> [DIRECTION A]:
Return the rows from the start of the dataset excerpt through the line containing "coord(73,353)", copied line for line without changes.

> [SUPPLIED TEXT]:
========================

Long-term stability of oxygen surface exchange kinetics of Pr0.8Ca0.2FeO3-δ against SO2-poisoning

Christian Berger, Edith Bucher*, Christian Gspan, Alexander Menzel, Werner Sitte

*Corresponding author for this work

Research output: Contribution to journalArticle

Abstract

The long-term stability of the oxygen exchange kinetics of the Sr- and Co-free solid oxide fuel cell (SOFC) and solid oxide electrolyser cell (SOEC) air electrode material Pr0.8Ca0.2FeO3-δ (PCF82) is investigated by in-situ dc-conductivity relaxation measurements. The chemical oxygen surface exchange coefficient kchem is determined as a function of time at 700 °C under ideal (O2-Ar atmosphere) and accelerated ageing conditions (O2-Ar with 2 ppm SO2). In pure O2-Ar PCF82 shows fast oxygen surface exchange kinetics with kchem = 6 × 10−4 cm s−1 and excellent stability for 1000 h. Due to the addition of 2 ppm SO2 to the test gas only a moderate degradation occurs with kchem decreasing to 8 × 10−5 cm s−1 during further 1000 h. Post-test analyses by scanning (transmission) electron microscopy and X-ray photoelectron spectroscopy show S-rich secondary phases in the near-surface region of the SO2-poisoned sample. These inactive phases occur in an island-like arrangement of relatively large crystals, whereas significant amounts of the surface remain unaffected. This effect explains the high stability of the oxygen exchange kinetics of PCF82 against SO2-poisoning in comparison to state-of-the art materials like La0.6Sr0.4CoO3-δ (LSC64).

========================

> [DIRECTION B]:
According to the abstract on SO2-poisoning, why does PCF82 keep its oxygen exchange kinetics so well under SO2 exposure?

Dataset excerpt

========================

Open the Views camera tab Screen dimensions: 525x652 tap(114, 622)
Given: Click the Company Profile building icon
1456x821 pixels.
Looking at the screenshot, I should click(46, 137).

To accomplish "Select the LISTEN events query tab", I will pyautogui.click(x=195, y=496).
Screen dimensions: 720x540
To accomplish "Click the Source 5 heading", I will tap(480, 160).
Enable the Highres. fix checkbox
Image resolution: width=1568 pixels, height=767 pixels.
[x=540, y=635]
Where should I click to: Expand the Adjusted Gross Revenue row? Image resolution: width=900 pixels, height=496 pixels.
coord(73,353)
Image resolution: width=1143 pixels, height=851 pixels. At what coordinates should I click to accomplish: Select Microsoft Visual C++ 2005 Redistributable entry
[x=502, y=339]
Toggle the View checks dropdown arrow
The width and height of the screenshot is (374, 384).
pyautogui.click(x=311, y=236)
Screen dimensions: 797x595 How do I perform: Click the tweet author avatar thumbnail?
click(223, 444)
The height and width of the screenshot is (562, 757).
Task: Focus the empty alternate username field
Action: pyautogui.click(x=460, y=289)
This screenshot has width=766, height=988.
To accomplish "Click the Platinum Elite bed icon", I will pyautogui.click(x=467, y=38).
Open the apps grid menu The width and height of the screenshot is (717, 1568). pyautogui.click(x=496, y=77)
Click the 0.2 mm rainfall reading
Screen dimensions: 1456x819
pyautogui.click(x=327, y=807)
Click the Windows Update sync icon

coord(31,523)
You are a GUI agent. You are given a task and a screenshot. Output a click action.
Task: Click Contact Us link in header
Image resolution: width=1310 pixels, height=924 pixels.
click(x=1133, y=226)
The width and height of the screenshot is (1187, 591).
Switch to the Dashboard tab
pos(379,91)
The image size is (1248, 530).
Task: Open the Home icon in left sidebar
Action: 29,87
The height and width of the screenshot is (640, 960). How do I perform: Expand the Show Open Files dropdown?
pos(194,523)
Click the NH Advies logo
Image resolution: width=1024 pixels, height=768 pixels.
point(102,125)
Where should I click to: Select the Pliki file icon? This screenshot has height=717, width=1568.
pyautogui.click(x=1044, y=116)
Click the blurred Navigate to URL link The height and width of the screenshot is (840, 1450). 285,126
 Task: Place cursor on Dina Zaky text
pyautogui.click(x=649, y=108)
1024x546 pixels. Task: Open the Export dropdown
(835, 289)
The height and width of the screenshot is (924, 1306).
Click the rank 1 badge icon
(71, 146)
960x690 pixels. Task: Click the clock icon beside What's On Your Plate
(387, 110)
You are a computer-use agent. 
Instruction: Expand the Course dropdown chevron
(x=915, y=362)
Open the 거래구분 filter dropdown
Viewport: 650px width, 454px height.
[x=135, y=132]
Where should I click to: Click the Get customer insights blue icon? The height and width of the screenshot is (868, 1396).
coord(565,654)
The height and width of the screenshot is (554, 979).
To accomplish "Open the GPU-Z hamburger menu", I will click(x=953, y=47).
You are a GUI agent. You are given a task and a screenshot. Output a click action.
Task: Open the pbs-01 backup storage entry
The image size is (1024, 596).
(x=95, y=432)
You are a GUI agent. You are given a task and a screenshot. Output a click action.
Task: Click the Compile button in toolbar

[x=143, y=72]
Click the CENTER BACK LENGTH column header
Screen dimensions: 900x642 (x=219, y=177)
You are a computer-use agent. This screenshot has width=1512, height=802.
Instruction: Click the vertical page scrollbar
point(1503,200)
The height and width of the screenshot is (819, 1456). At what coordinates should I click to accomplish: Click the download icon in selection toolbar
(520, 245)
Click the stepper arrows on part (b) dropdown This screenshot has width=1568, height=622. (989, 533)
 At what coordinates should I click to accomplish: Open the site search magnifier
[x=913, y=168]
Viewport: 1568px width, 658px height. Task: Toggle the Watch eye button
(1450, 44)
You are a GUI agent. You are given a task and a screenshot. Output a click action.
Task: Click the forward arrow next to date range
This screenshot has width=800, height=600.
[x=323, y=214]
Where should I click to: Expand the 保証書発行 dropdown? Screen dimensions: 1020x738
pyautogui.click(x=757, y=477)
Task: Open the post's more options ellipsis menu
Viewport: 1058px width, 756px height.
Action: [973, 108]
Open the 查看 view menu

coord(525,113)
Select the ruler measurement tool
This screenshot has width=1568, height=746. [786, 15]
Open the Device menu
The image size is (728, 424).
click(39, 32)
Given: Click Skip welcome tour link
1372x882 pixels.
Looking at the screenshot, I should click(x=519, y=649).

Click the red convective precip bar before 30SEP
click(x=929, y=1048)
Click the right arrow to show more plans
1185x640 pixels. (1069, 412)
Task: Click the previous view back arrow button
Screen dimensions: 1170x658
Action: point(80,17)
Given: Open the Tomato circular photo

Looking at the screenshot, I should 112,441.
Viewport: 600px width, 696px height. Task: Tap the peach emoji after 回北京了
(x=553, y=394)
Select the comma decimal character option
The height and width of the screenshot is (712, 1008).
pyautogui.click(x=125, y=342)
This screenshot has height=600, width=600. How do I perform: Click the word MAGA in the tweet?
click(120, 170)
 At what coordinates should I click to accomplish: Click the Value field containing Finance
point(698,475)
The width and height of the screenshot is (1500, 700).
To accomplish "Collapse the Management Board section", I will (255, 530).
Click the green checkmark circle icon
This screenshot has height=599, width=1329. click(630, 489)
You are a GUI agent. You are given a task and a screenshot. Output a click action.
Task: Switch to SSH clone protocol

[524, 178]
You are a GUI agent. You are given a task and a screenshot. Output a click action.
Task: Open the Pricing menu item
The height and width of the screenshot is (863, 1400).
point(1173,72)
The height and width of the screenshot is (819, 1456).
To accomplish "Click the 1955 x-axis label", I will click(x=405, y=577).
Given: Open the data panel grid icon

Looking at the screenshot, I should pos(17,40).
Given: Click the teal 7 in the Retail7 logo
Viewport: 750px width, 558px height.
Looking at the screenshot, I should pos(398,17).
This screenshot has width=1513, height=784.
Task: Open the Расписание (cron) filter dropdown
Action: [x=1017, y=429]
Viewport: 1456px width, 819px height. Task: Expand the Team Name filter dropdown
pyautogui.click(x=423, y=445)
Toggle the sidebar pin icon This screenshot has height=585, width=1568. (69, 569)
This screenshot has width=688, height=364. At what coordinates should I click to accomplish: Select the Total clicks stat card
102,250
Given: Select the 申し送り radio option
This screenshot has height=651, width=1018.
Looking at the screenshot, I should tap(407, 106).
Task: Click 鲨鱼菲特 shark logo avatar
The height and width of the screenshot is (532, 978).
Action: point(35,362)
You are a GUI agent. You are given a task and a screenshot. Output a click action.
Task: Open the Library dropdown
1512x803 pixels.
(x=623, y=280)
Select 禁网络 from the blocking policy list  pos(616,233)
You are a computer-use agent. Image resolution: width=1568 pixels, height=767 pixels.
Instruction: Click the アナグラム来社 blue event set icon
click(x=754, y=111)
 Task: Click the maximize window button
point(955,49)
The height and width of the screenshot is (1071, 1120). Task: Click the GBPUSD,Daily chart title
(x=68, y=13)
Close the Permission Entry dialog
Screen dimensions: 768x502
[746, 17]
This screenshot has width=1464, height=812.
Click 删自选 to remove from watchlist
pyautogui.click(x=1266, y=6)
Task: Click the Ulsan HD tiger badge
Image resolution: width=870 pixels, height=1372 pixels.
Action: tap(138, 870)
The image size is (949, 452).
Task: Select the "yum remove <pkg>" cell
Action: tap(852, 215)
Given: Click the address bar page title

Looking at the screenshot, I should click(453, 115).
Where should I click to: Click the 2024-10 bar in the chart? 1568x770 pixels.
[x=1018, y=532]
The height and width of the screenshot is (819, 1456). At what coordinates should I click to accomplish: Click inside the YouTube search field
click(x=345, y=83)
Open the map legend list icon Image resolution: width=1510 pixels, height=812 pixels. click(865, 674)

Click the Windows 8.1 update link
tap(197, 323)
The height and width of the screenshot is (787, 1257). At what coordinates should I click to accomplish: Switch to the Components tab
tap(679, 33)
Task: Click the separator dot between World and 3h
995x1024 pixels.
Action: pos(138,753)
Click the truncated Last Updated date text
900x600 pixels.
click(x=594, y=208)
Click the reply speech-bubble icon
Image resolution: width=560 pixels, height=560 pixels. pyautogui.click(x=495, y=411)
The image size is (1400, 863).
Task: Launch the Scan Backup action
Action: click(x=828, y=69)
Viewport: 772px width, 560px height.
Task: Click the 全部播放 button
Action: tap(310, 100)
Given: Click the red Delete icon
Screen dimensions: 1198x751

========================

> [ANSWER A]:
Open the Views camera tab Screen dimensions: 525x652 tap(114, 622)
Given: Click the Company Profile building icon
1456x821 pixels.
Looking at the screenshot, I should click(46, 137).

To accomplish "Select the LISTEN events query tab", I will pyautogui.click(x=195, y=496).
Screen dimensions: 720x540
To accomplish "Click the Source 5 heading", I will tap(480, 160).
Enable the Highres. fix checkbox
Image resolution: width=1568 pixels, height=767 pixels.
[x=540, y=635]
Where should I click to: Expand the Adjusted Gross Revenue row? Image resolution: width=900 pixels, height=496 pixels.
coord(73,353)

> [ANSWER B]:
The S-rich secondary phases that form near the surface are inactive, but they grow as islands of relatively large crystals. As a result, significant amounts of the surface remain unaffected. The abstract states that this effect explains why PCF82 is more stable against SO2-poisoning than state-of-the-art materials like LSC64.